Até onde esta página vai
Aqui está o diagnóstico de infiltração em cobertura com telha, em casa e obra pequena. Laje impermeabilizada tem outro conjunto de causas e outra norma, e o caso do telhado escondido atrás de mureta está em telhado embutido e platibanda. Infiltração vinda de parede, de sacada, de tubulação embutida ou de lençol freático não tem nada a ver com o que está descrito aqui, ainda que a mancha no teto pareça a mesma. Perícia de infiltração e laudo são trabalho de profissional habilitado.
Perguntas frequentes
- Onde a água entra no telhado com mais frequência?
- Nos encontros, não no meio da água. Rufo com a parede, cumeeira, rincão, calha e a última fiada perto do beiral concentram a maior parte das infiltrações. O guia da ANICER lista a falta de vedação de rufos e calhas como causa direta de passagem de água, umidade na parede e deterioração da pintura.
- A mancha no teto fica embaixo do ponto onde a água entra?
- Quase nunca. A água entra, escorre pela face inferior da telha ou pela madeira até encontrar um ponto de gotejamento, e só ali molha o forro. A distância entre a entrada e a mancha costuma ser de metros, e é por isso que trocar a telha que está acima da mancha raramente resolve.
- Goteira que só aparece com vento é telha quebrada?
- Normalmente não. É retorno de água: o vento empurra a lâmina para cima da inclinação e ela passa por baixo da sobreposição entre telhas. O guia da ANICER aponta inclinação menor que a recomendada como causa de vazamento de água em seu retorno, e o efeito aparece nas fiadas mais baixas.
- Posso vedar a goteira com manta asfáltica ou silicone?
- Como paliativo até a chuva passar, sim. Como solução, não. Vedação aplicada por cima fecha o caminho de saída da água que já entrou e desloca o problema para o ponto seguinte. Também impede a ventilação sob a telha, que o guia da ANICER associa à condensação e ao aparecimento de fungos.
- Vale a pena impermeabilizar o telhado com resina?

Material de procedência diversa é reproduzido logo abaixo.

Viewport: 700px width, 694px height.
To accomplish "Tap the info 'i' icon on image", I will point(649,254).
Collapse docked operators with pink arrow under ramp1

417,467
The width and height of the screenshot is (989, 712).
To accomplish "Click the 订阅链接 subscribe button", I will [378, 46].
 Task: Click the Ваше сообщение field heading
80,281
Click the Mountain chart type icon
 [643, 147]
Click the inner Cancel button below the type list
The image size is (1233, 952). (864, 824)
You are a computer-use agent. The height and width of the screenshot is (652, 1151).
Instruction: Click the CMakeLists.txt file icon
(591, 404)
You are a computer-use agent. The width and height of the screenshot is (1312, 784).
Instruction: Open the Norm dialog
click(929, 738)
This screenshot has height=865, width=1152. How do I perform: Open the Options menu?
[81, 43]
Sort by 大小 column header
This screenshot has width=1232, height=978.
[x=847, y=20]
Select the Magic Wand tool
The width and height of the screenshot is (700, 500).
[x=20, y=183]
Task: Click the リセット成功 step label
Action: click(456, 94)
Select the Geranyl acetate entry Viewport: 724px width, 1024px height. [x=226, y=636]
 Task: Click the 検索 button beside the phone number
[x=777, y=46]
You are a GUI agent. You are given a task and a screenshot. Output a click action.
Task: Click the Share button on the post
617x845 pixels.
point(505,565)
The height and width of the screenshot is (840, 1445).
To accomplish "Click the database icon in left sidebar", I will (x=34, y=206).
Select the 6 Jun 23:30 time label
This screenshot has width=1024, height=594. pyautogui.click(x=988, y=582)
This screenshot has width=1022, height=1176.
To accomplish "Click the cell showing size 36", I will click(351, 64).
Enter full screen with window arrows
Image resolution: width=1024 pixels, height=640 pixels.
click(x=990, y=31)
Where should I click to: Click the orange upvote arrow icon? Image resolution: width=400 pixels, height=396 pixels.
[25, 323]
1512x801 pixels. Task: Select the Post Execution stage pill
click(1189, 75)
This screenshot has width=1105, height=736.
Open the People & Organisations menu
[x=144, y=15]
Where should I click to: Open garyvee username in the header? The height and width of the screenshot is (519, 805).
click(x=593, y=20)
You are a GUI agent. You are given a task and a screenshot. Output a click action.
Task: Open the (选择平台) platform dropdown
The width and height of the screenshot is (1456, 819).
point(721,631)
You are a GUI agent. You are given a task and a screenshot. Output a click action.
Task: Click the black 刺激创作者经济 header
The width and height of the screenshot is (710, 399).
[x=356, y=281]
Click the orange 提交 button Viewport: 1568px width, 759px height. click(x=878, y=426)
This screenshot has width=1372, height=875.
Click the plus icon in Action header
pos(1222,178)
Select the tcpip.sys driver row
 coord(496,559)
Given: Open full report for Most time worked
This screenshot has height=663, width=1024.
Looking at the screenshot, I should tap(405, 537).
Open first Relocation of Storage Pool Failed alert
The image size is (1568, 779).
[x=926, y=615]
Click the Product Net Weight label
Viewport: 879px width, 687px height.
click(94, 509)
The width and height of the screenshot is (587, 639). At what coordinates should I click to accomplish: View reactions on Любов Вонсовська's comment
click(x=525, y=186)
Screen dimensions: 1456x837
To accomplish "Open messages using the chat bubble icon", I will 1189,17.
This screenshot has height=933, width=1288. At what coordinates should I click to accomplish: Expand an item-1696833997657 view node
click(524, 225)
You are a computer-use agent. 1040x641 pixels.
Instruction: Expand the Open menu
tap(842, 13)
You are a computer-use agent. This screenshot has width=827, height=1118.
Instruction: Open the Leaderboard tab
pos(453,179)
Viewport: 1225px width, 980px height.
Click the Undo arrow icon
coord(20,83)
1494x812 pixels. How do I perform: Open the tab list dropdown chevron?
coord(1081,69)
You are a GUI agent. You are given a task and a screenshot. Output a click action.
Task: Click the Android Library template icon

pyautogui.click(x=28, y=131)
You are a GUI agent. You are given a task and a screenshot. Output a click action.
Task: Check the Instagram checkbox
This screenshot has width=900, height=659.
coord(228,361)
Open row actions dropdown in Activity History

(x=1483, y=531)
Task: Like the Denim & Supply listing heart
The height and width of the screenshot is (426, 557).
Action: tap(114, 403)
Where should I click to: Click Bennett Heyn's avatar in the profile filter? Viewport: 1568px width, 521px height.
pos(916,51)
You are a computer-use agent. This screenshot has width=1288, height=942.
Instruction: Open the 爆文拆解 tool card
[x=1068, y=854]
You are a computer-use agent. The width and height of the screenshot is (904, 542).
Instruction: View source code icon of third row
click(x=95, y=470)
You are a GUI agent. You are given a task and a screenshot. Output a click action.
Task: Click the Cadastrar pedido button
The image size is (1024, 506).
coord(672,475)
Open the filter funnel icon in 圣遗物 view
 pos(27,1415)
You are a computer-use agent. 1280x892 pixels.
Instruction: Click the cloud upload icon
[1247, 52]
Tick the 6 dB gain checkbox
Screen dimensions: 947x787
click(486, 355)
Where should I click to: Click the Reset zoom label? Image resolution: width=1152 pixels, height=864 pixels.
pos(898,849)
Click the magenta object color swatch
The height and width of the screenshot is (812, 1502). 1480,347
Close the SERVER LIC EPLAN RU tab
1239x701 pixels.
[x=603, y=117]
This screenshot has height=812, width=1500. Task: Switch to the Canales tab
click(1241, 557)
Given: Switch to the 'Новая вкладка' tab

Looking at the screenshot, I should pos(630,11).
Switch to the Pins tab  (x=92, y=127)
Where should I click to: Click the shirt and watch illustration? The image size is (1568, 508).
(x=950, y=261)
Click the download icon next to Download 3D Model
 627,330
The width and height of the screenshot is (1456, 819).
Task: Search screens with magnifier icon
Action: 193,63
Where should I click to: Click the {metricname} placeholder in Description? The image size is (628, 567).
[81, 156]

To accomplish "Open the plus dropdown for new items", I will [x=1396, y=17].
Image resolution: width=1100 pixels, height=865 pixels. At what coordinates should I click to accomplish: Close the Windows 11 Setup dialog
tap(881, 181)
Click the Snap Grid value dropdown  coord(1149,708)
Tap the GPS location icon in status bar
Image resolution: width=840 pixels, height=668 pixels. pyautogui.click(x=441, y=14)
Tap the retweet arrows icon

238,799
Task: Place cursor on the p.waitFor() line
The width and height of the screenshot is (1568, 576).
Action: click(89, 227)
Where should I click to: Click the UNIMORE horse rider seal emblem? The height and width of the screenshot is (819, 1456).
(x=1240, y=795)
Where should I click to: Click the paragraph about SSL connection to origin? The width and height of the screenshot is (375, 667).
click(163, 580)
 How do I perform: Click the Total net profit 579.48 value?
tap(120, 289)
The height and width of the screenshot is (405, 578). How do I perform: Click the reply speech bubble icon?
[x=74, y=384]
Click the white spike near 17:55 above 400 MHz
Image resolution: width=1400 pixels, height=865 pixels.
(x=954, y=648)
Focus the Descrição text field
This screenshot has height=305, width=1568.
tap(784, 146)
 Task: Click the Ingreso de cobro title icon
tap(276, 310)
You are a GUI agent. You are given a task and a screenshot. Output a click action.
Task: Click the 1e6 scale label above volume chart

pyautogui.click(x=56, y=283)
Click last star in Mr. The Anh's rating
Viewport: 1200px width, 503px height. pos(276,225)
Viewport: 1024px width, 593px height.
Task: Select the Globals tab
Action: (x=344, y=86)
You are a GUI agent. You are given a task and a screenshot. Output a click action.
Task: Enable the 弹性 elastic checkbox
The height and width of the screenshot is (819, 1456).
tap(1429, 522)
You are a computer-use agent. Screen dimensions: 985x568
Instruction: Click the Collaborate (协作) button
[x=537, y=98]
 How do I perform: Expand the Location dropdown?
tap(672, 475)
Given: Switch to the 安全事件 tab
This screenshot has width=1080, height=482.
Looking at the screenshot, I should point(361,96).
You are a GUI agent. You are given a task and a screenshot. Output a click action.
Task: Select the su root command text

- O guia da ANICER indica resina ou hidrofugante depois da lavagem, e como agente hidrorrepelente contra fungos e musgo, não como vedação de infiltração. Aplicar resina sobre um telhado que vaza mascara o sintoma por uma estação e dificulta o diagnóstico depois.
A conta que este texto acompanha
Telhas Quantidade de telhas e o peso total que vai sobre a estrutura.
Fontes
- ANICER, Guia Prático de Execução de Cobertura com Telhas Cerâmicas, item 9.1, falhas comuns de execução Tabela de causa e efeito publicada pela associação: desnível e falta de esquadro na estrutura, falha na execução da galga, inclinação menor que a recomendada, afastamento excessivo da cumeeira, excesso de emboço na cumeeira, falta de ventilação, vegetação no entorno e falta de vedação de rufos e calhas, cada um com o efeito que produz.
- Mesmo guia, itens 6, 7.2 e 8, segurança, galga e manutenção Recomenda pisar na cabeça da telha, onde ela se apoia sobre a ripa, e nunca subir em telhado úmido. Manda conferir alinhamento a cada três fiadas e três faixas, e estabelece a rotina anual de manutenção da cobertura.
- Brasilit, Catálogo Técnico da Telha Ondulada, seções de recobrimento e apoios Recobrimento longitudinal e lateral por onda, exigência de calço contínuo e a instrução de nunca apoiar a telha na aresta. Registra dilatação por absorção de água de aproximadamente 3 mm por metro entre a peça saturada e a seca.
- ABNT NBR 10844:1989, itens 5.4, 5.5 e 5.7 Cópia hospedada pelo grupo de Engenharia Civil da UFES. Inclinação mínima de 0,5 % em calha e em condutor horizontal, exigência de mais de uma saída em cobertura de laje, ralo hemisférico onde o ralo plano possa obstruir, e inspeção a cada 20 m em trecho reto.